Dr. Palese bought some guinea pigs and exposed them to the flu virus. Just as the paper suggested, they got the flu and spread it among themselves. So Dr. Palese and his colleagues began their experiments.

By varying air temperature and humidity in the guinea pigs’ quarters, they discovered that transmission was excellent at 41 degrees. It declined as the temperature rose until, by 86 degrees, the virus was not transmitted at all.

The virus was transmitted best at a low humidity, 20 percent, and not transmitted at all when the humidity reached 80 percent.

The animals also released viruses nearly two days longer at 41 degrees than at a typical room temperature of 68 degrees.

Flu viruses spread through the air, unlike cold viruses, Dr. Palese said, which primarily spread by direct contact when people touch surfaces that had been touched by someone with a cold or shake hands with someone who is infected, for example.

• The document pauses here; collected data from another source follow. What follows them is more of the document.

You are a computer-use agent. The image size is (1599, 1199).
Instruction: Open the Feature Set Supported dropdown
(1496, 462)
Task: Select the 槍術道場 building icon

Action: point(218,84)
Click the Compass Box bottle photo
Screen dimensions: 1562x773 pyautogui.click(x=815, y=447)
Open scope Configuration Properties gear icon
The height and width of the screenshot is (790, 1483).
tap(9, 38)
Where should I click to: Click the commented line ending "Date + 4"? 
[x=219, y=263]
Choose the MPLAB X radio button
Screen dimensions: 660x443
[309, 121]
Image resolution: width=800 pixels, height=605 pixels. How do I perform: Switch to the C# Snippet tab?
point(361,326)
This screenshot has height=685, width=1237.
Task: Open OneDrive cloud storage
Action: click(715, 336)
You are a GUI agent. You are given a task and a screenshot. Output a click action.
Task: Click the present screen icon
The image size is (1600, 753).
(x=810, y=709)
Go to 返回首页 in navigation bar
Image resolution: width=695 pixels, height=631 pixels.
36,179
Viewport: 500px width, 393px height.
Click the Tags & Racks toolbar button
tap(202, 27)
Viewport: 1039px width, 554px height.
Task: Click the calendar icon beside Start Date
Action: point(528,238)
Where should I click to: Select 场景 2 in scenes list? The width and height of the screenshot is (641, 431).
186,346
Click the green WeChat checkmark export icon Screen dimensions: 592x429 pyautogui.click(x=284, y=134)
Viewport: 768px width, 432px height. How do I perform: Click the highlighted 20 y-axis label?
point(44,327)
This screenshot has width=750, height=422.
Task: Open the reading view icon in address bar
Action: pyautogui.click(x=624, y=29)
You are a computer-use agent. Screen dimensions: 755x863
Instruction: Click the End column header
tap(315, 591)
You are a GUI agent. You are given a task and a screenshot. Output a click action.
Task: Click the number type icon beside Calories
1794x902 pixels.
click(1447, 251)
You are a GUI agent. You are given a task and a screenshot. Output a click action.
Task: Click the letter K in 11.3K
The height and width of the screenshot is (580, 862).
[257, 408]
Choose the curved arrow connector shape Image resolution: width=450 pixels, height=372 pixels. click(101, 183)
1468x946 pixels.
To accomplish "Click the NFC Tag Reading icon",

Flu viruses are more stable in cold air, and low humidity also helps the virus particles remain in the air. That is because the viruses float in the air in little respiratory droplets, Dr. Palese said. When the air is humid, those droplets pick up water, grow larger and fall to the ground.

But Dr. Palese does not suggest staying in a greenhouse all winter to avoid the flu. The best strategy, he says, is a flu shot.

It is unclear why infected animals released viruses for a longer time at lower temperatures. There was no difference in their immune response, but one possibility is that their upper airways are cooler, making the virus residing there more stable.

Flu researchers said they were delighted to get some solid data at last on flu seasonality.

“It was great work, and work that needed to be done,” said Dr. Terrence Tumpe, a senior microbiologist at the Centers for Disease Control and Prevention.

Dr. McCullers said he was pleased to see something convincing on the flu season question.

“It was a really interesting paper, the first really scientific approach, to answer a classic question that we’ve been debating for years and years,” he said.

As for Dr. Palese, he was glad he spotted the journal article that mentioned guinea pigs.

“Sometimes it pays to read the old literature,” he said.